The Third Place

The Third Place is a term coined by Professor Ray Oldenburg back in 1989. He describes the importance of informal gathering places such as bars and coffee shops that allow you to escape from your two usual environments. Your two usual environments are your home (the first place) and your office (the second place).

As a way to skip the process of rewording what’s already been said, here is an excerpt from the wikipedia article on Oldenburg’s writings:

Oldenburg calls one’s “first place” the home and those that one lives with. The “second place” is the workplace — where people may actually spend most of their time. Third places, then, are “anchors” of community life and facilitate and foster broader, more creative interaction. All societies already have informal meeting places; what is new in modern times is the intentionality of seeking them out as vital to current societal needs.
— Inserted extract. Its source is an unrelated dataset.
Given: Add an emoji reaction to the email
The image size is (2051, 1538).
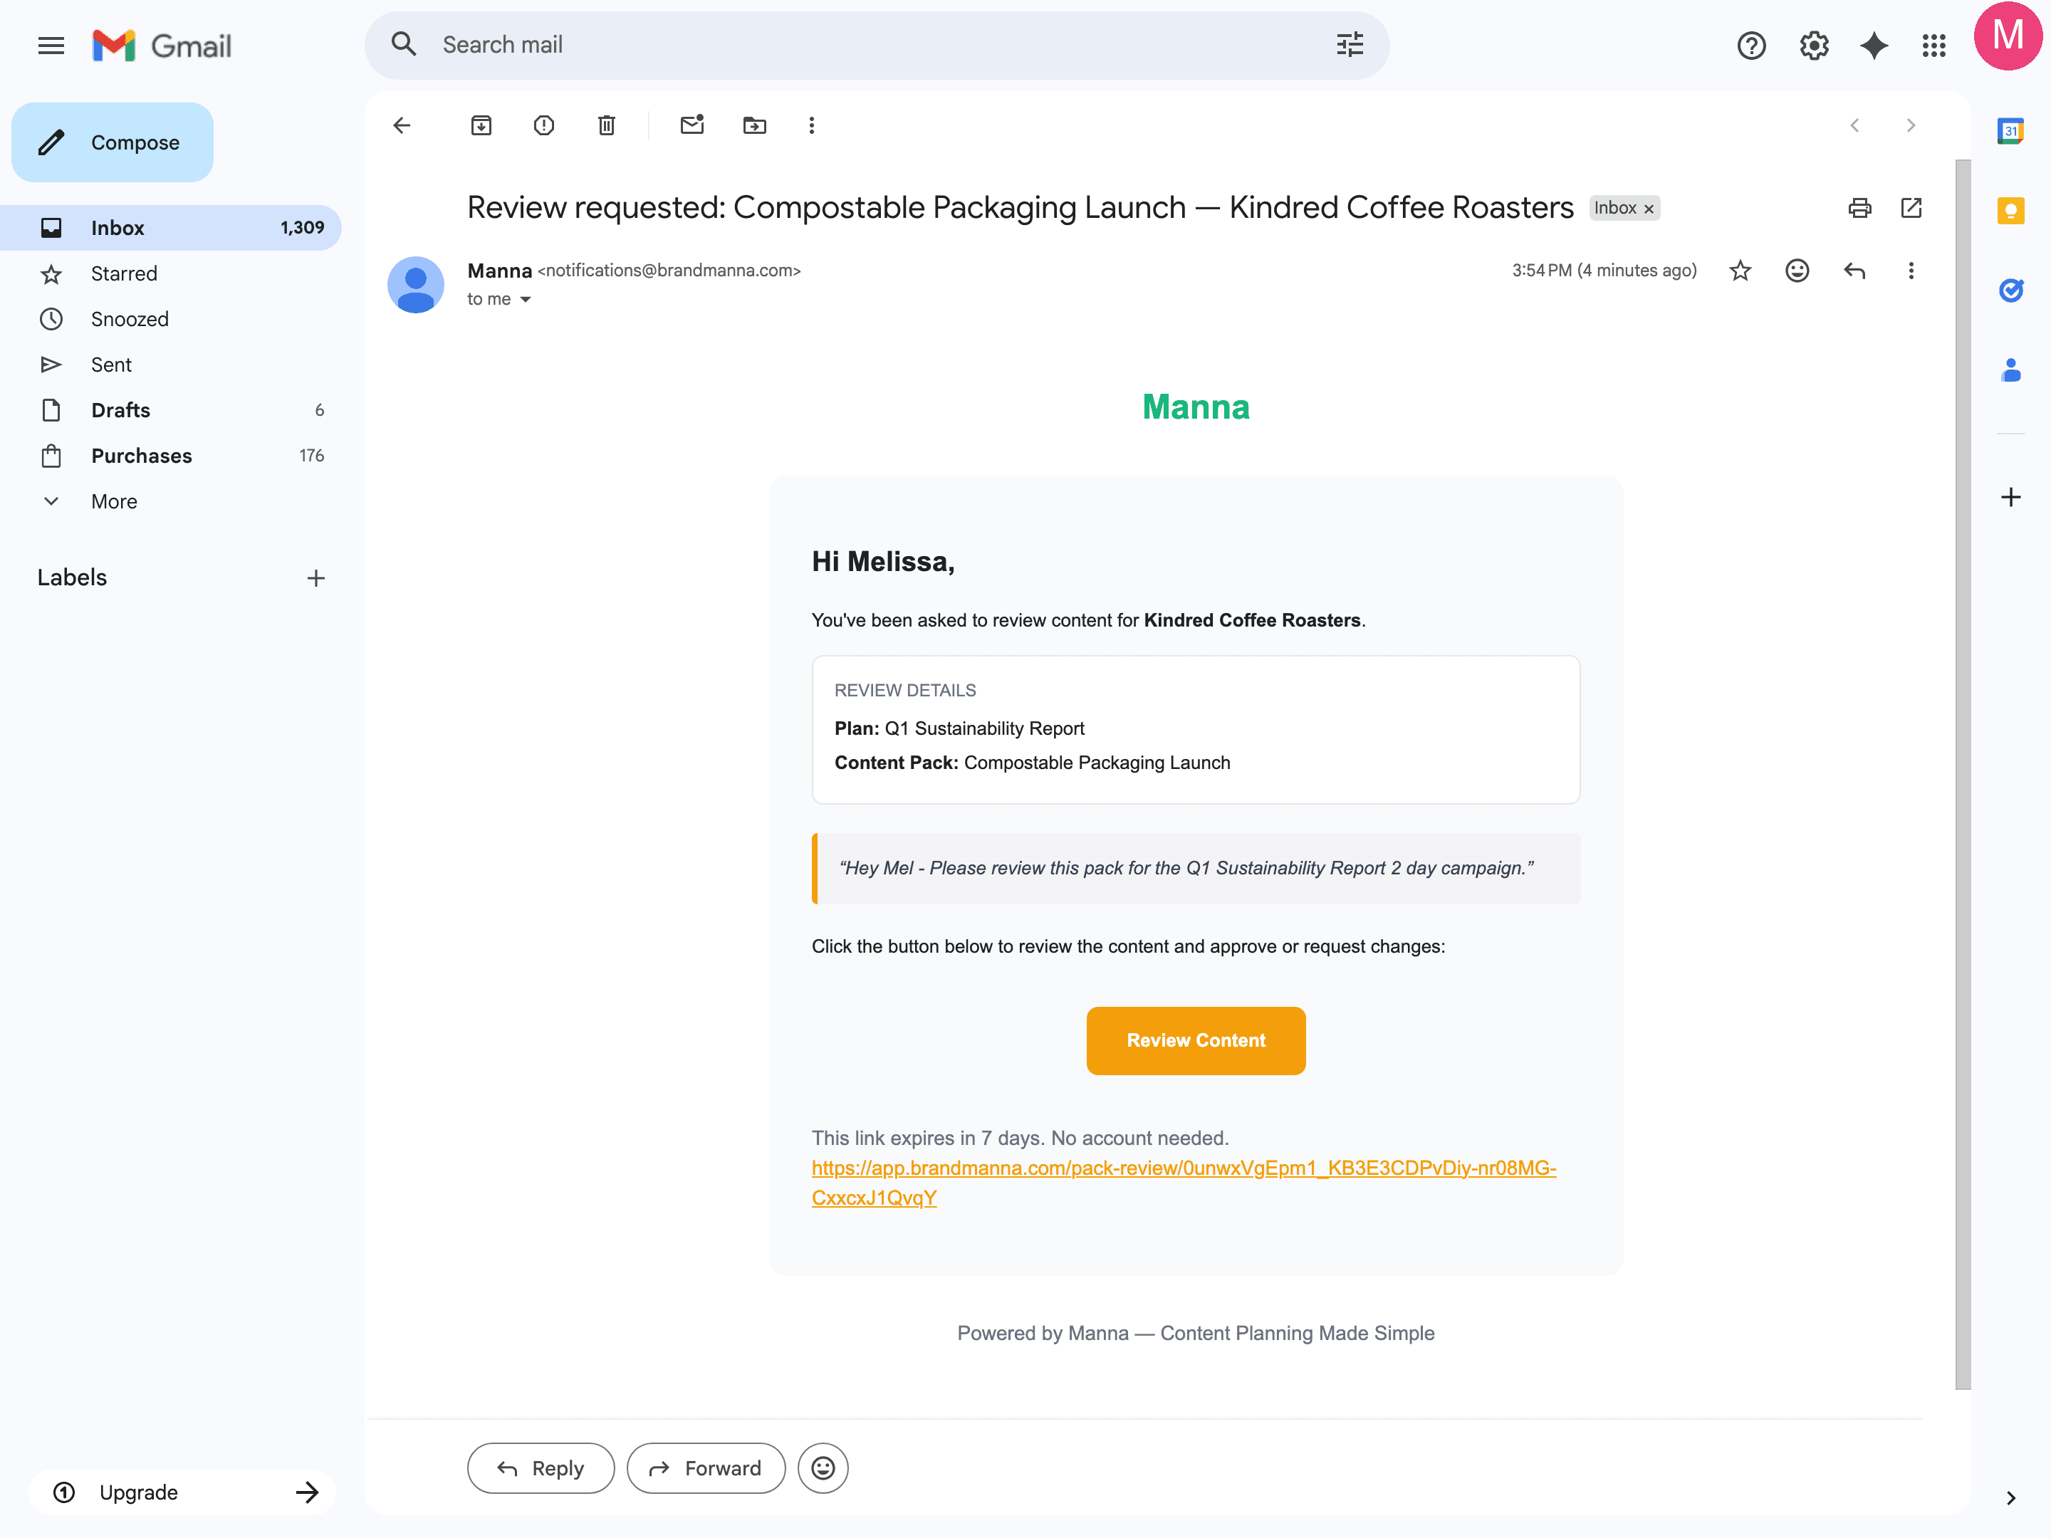Looking at the screenshot, I should [1798, 271].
Oldenburg suggests these hallmarks of a true “third place”: free or inexpensive; food and drink, while not essential, are important; highly accessible: proximate for many (walking distance); involve regulars – those who habitually congregate there; welcoming and comfortable; both new friends and old should be found there.

The beauty of Third Places are that they are public spaces for informal social gatherings, such as coffee shops, bars, and parks.

  • Public – (Almost) Everybody is welcome. The beauty is that it allows interaction between people of different backgrounds. During a walk through a park, you wouldn’t be surprised to interact with liberals, conservatives, kids, adults, accountants, rock stars, tourists, or scientists, whether it be simply smiling at them or actually engaging in conversation.
  • Space – Any social gathering requires a setting. There is usually a “host” to any third place. At a bar, it would be the bar owner, manager, and bartenders. At a public park or beach, the host is your government. The host often provides a lot to and has a lot of control over the space. More recently, we see a lot of social interaction on the internet; an interesting topic to discuss is social networking sites as Third Places and the power of the host.
  • For – In this case, this word is used to indicate purpose of both the host and the guest. What kind of space and environment does the host intend to create? What is the mindset of the guests in the space?
  • Informal – By definition, this is referring to the absence of formality. This can create a sense of neutrality between two people that may not exist in another setting. In your office, it could be a taboo for you to walk up to the CEO of your company and discuss with him your opinion on this year’s football season, but if you happened to sit next to him at a bar, that conversation suddenly becomes (more) acceptable.
  • Social – The Third Place concept puts a lot of emphasis on the interaction between people. It is a study of sociology, which is using “various methods of empirical investigation and critical analysis to develop and refine a body of knowledge about human social activity, often with the goal of applying such knowledge to the pursuit of social welfare” (Source: Wikipedia). This knowledge can also be applied to business decisions such as by marketers or business owners who host third places.
  • Gatherings – Not one, but many gatherings. You must look at the culmination of the many gatherings that change constantly over time both in size and numbers. Each interaction, no matter the duration or importance, is a gathering.

I am not writing about the Third Place concept because I believe that bars are more important to you than your home or office.

I am not writing about the Third Place concept because I believe that third places are distinct from your home and office. Nor do I believe that they should be.

I am not writing about the Third Place because I want to argue for or against anybody. The writing of this blog is part of my research process. I hope to find a thesis someday, or do I?

I am writing about the Third Place concept because it’s an interesting way to look at our lives and society. Live, work, and play is only one way of categorizing your mindset, it’s neither right nor wrong. But when you apply these categories to your observations about human interaction and physical location, you might notice something you didn’t before. That’s all I’m saying.

You live at home, work at the office, but where do you play?

For sake of full disclosure, I’d like to share that I have not read either of Professor Oldenburg’s books on this subject which are The Great Good Place: Cafes, Coffee Shops, Bookstores, Bars, Hair Salons, and Other Hangouts at the Heart of a Community and Celebrating the Third Place: Inspiring Stories About the “Great Good Places” at the Heart of Our Community. I hope to read these books soon, and I will share my thoughts along the way.